En rigor, un altísimo número de fenómenos psíquicos se consideran en las concepciones de esta escuela como si no significasen nada, lo cual parece excluirlos de los marcos de una psicología auténtica, de una psicología que sabe que cierta intencionalidad es fenomenológicamente inherente a su objeto. Para el asociacionismo, esto equivale a tenerlos por insignificantes, es decir, a arrojarlos sea a la nada del desconocimiento, o bien a la vanidad del «epifenómeno’.

Una concepción como esa distingue, por tanto, dos órdenes en los fenómenos psíquicos: por una parte, los que se insertan en algún nivel de las operaciones del conocimiento racional; por la otra, todos los demás: sentimientos, creencias, delirios, asentimientos, intuiciones, sueños. Los primeros necesitan del análisis asociacionista del psiquismo; los segundos deben explicarse por aIgún determinismo, extraño a su «apariencia» y denominado «orgánico» por el hecho de reducirlos, ora al sostén de un objeto físico, ora a la relación de un fin biológico.
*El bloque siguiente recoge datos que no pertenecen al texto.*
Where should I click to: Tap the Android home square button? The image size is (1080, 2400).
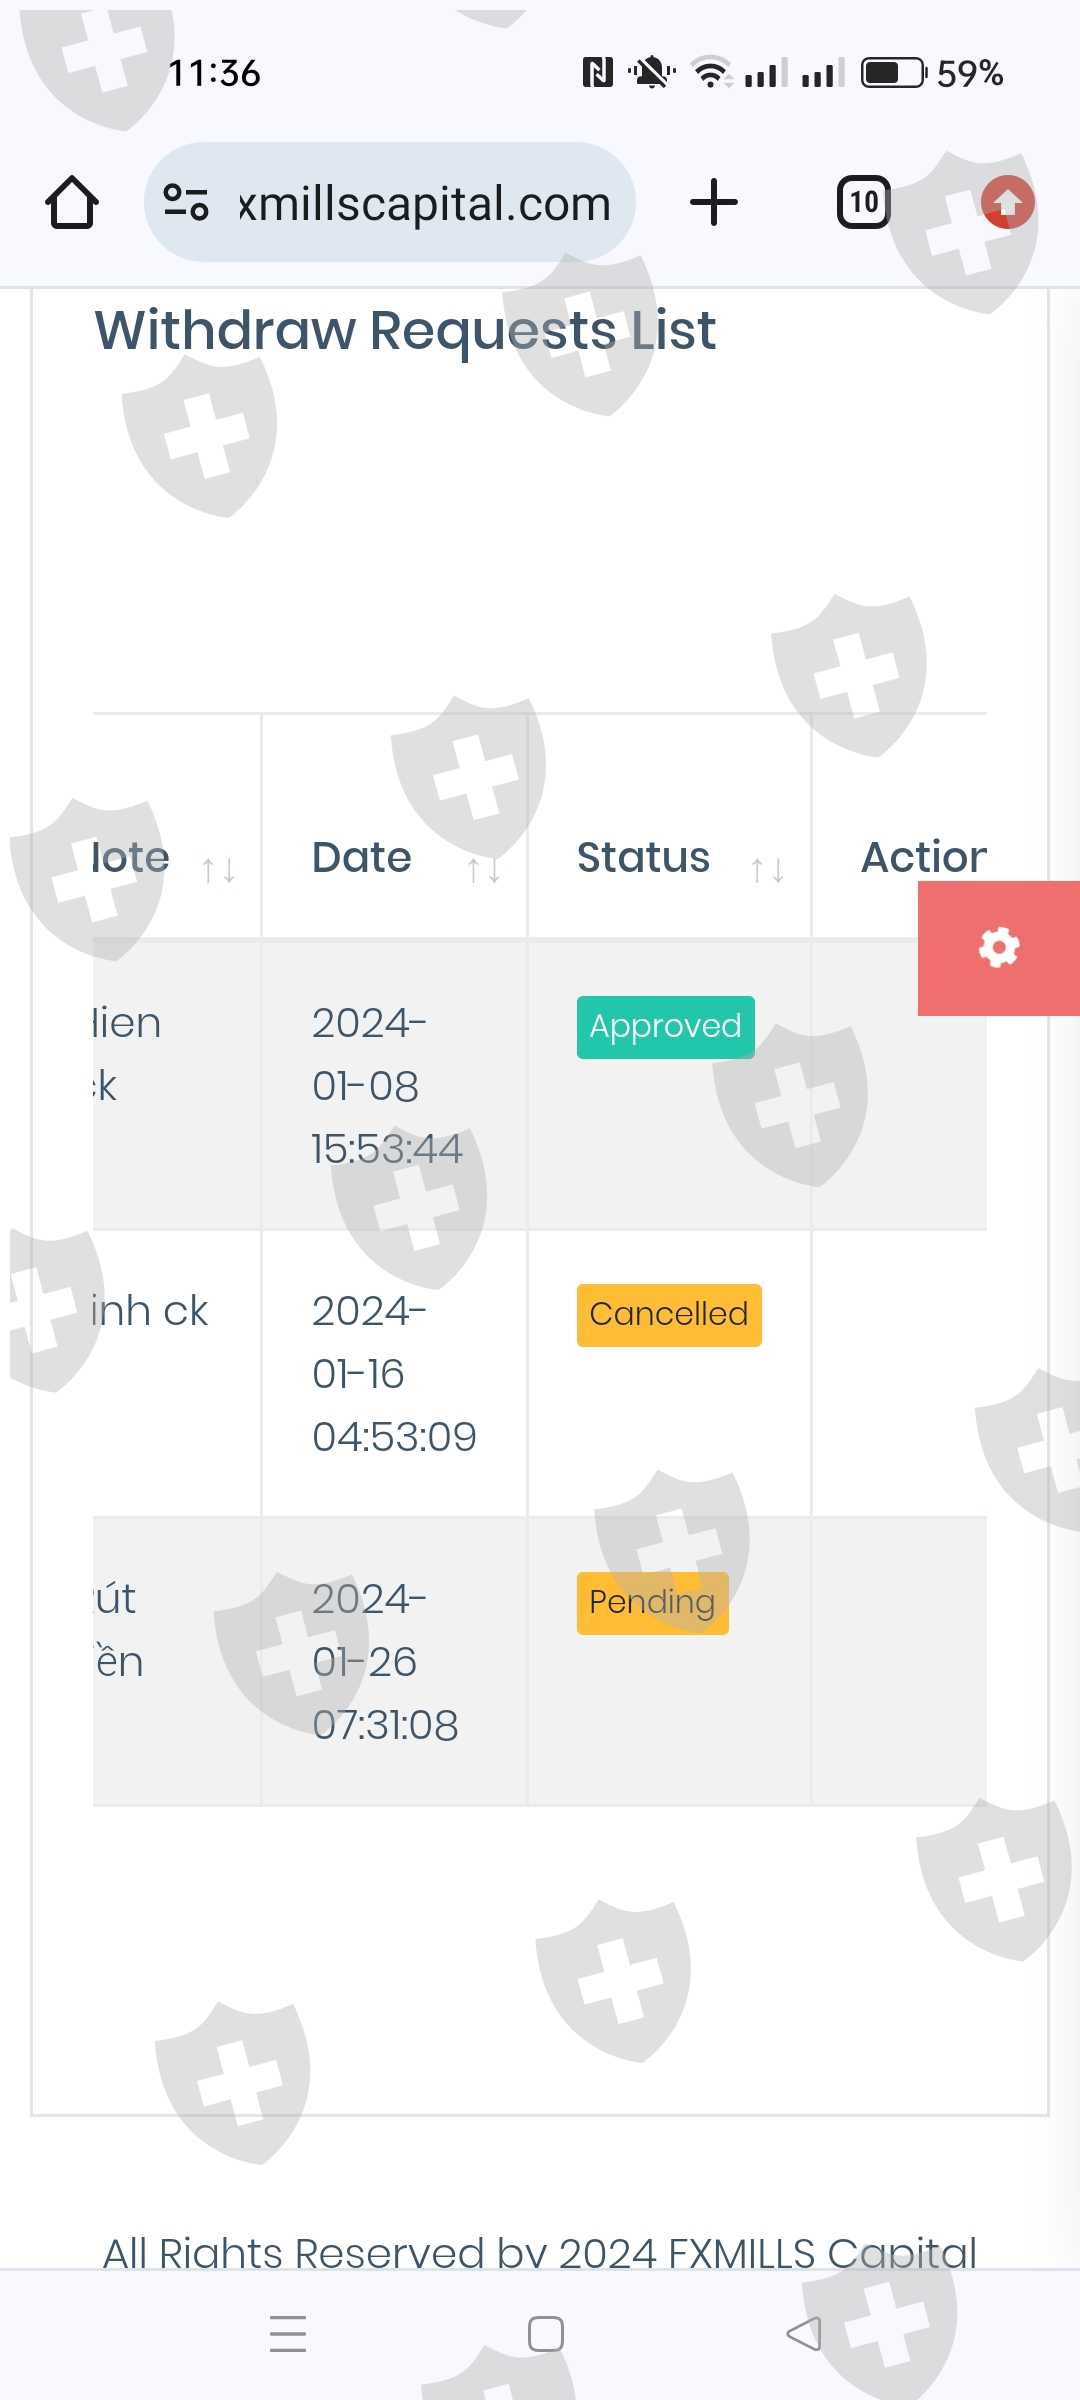545,2334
Así, a los fenómenos psíquicos no se les reconoce realidad propia alguna: aquellos que no pertenecen a la realidad verdadera solo tienen una realidad ilusoria. La realidad verdadera está constituida por el sistema de las referencias válido para la ciencia ya establecida, o sea, de los mecanismos tangibles para las ciencias físicas, a lo cual se añaden motivaciones utilitarias para las ciencias naturales. El papel de la psicología no es otro que el de reducir a este sistema los fenómenos psíquicos y verificarlo gracias a la determinación, por él, de sus fenómenos mismos que constituyen su conocimiento. En la medida en que es función de esta verdad, no es una ciencia esta psicología.